The expected output is exactly the lines below, starting at the line with "Image resolution: width=172, height=2576." and ending at the line with "Consumer information for", both included; no other line belongs in it.

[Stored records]
☆ ☆ ☆

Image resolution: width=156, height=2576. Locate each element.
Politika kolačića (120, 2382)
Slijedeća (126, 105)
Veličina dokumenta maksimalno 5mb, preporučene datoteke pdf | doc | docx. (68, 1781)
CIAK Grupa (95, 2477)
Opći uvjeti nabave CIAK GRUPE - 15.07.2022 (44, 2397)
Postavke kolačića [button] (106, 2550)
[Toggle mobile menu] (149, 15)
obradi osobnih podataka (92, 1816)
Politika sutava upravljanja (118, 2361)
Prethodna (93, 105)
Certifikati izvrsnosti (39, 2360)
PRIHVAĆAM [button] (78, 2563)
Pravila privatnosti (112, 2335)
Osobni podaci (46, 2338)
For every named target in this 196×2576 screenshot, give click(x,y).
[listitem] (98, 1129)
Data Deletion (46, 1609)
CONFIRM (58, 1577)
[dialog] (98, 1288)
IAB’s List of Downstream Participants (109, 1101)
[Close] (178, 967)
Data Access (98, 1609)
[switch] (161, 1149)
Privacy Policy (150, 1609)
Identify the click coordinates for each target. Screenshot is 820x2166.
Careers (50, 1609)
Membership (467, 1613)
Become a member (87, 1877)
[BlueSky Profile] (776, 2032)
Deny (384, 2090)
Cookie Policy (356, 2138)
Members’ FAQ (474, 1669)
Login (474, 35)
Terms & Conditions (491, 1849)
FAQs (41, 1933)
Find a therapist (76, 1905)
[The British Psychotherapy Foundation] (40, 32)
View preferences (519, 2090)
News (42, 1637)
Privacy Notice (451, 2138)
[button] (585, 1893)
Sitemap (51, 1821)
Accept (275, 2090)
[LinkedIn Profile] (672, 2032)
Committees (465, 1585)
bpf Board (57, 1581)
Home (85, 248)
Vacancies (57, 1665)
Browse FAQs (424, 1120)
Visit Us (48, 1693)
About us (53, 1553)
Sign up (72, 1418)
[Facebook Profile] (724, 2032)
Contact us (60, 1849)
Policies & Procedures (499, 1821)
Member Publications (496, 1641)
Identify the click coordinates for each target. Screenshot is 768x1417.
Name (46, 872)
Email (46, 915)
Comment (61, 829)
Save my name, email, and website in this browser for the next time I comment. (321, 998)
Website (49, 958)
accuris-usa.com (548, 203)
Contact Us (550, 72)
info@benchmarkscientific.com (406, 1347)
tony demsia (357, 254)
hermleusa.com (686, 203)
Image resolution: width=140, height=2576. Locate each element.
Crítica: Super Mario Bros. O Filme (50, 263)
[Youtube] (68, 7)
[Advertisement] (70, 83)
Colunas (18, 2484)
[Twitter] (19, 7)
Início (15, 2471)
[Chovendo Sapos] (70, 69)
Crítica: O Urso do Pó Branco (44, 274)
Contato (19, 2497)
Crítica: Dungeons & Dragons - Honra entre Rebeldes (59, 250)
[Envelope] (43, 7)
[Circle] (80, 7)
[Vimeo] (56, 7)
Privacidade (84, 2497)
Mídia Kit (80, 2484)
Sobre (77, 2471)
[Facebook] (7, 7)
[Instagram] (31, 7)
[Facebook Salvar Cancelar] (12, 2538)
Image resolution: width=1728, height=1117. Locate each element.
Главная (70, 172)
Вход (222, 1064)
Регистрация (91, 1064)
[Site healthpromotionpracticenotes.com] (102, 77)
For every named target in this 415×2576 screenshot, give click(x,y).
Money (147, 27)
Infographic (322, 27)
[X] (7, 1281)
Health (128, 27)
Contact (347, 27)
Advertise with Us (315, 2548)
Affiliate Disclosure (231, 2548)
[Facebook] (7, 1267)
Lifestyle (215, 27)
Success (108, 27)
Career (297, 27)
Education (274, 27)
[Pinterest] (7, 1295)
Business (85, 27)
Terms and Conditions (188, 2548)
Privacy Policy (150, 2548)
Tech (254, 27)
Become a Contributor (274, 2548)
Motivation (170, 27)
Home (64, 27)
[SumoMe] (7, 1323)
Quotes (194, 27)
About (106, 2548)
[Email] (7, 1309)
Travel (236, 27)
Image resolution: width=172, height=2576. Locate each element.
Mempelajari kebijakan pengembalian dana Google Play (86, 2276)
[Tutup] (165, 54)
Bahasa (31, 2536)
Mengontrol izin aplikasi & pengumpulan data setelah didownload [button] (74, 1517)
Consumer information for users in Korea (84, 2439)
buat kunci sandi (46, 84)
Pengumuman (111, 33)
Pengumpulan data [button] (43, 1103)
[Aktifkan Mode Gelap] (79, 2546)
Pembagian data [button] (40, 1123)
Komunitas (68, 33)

☆ ☆ ☆

--- Solution to this task ---
Image resolution: width=172, height=2576. Locate each element.
Mempelajari kebijakan pengembalian dana Google Play (86, 2276)
[Tutup] (165, 54)
Bahasa (31, 2536)
Mengontrol izin aplikasi & pengumpulan data setelah didownload [button] (74, 1517)
Consumer information for users in Korea (84, 2439)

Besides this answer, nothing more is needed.